[Records from a pointing dataset]
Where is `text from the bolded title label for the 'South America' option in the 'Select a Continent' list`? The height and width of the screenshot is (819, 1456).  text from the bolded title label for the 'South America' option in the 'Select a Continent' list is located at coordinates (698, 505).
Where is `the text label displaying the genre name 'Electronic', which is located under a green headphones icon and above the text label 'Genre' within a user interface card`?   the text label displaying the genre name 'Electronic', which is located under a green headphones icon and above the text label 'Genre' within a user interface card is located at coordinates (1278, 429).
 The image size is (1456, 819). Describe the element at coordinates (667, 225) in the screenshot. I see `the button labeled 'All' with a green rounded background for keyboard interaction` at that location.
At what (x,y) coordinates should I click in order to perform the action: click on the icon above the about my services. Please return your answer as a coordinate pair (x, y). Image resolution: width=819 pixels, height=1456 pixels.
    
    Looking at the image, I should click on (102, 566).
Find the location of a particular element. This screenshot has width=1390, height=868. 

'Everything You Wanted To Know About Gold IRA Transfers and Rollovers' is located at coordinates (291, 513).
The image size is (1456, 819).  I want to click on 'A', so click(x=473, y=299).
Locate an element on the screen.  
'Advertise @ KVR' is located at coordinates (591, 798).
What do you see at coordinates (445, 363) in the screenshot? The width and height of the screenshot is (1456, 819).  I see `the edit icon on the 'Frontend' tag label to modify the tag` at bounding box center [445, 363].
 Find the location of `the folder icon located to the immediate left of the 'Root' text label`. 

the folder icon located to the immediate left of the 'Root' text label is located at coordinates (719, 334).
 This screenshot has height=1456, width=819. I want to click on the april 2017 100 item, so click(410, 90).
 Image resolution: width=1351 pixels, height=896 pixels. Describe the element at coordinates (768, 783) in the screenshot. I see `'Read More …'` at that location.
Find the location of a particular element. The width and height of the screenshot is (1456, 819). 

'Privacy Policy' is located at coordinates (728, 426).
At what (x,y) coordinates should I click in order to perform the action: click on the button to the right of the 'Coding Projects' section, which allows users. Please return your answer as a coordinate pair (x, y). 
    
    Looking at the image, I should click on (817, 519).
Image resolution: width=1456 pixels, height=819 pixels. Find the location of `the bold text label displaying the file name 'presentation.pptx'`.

Goal:
Print the records above line for line, with no changes at all.

Task result:
Where is `text from the bolded title label for the 'South America' option in the 'Select a Continent' list`? The height and width of the screenshot is (819, 1456).  text from the bolded title label for the 'South America' option in the 'Select a Continent' list is located at coordinates (698, 505).
Where is `the text label displaying the genre name 'Electronic', which is located under a green headphones icon and above the text label 'Genre' within a user interface card`?   the text label displaying the genre name 'Electronic', which is located under a green headphones icon and above the text label 'Genre' within a user interface card is located at coordinates (1278, 429).
 The image size is (1456, 819). Describe the element at coordinates (667, 225) in the screenshot. I see `the button labeled 'All' with a green rounded background for keyboard interaction` at that location.
At what (x,y) coordinates should I click in order to perform the action: click on the icon above the about my services. Please return your answer as a coordinate pair (x, y). Image resolution: width=819 pixels, height=1456 pixels.
    
    Looking at the image, I should click on (102, 566).
Find the location of a particular element. This screenshot has width=1390, height=868. 

'Everything You Wanted To Know About Gold IRA Transfers and Rollovers' is located at coordinates (291, 513).
The image size is (1456, 819).  I want to click on 'A', so click(x=473, y=299).
Locate an element on the screen.  
'Advertise @ KVR' is located at coordinates (591, 798).
What do you see at coordinates (445, 363) in the screenshot? The width and height of the screenshot is (1456, 819).  I see `the edit icon on the 'Frontend' tag label to modify the tag` at bounding box center [445, 363].
 Find the location of `the folder icon located to the immediate left of the 'Root' text label`. 

the folder icon located to the immediate left of the 'Root' text label is located at coordinates (719, 334).
 This screenshot has height=1456, width=819. I want to click on the april 2017 100 item, so click(410, 90).
 Image resolution: width=1351 pixels, height=896 pixels. Describe the element at coordinates (768, 783) in the screenshot. I see `'Read More …'` at that location.
Find the location of a particular element. The width and height of the screenshot is (1456, 819). 

'Privacy Policy' is located at coordinates (728, 426).
At what (x,y) coordinates should I click in order to perform the action: click on the button to the right of the 'Coding Projects' section, which allows users. Please return your answer as a coordinate pair (x, y). 
    
    Looking at the image, I should click on (817, 519).
Image resolution: width=1456 pixels, height=819 pixels. Find the location of `the bold text label displaying the file name 'presentation.pptx'`.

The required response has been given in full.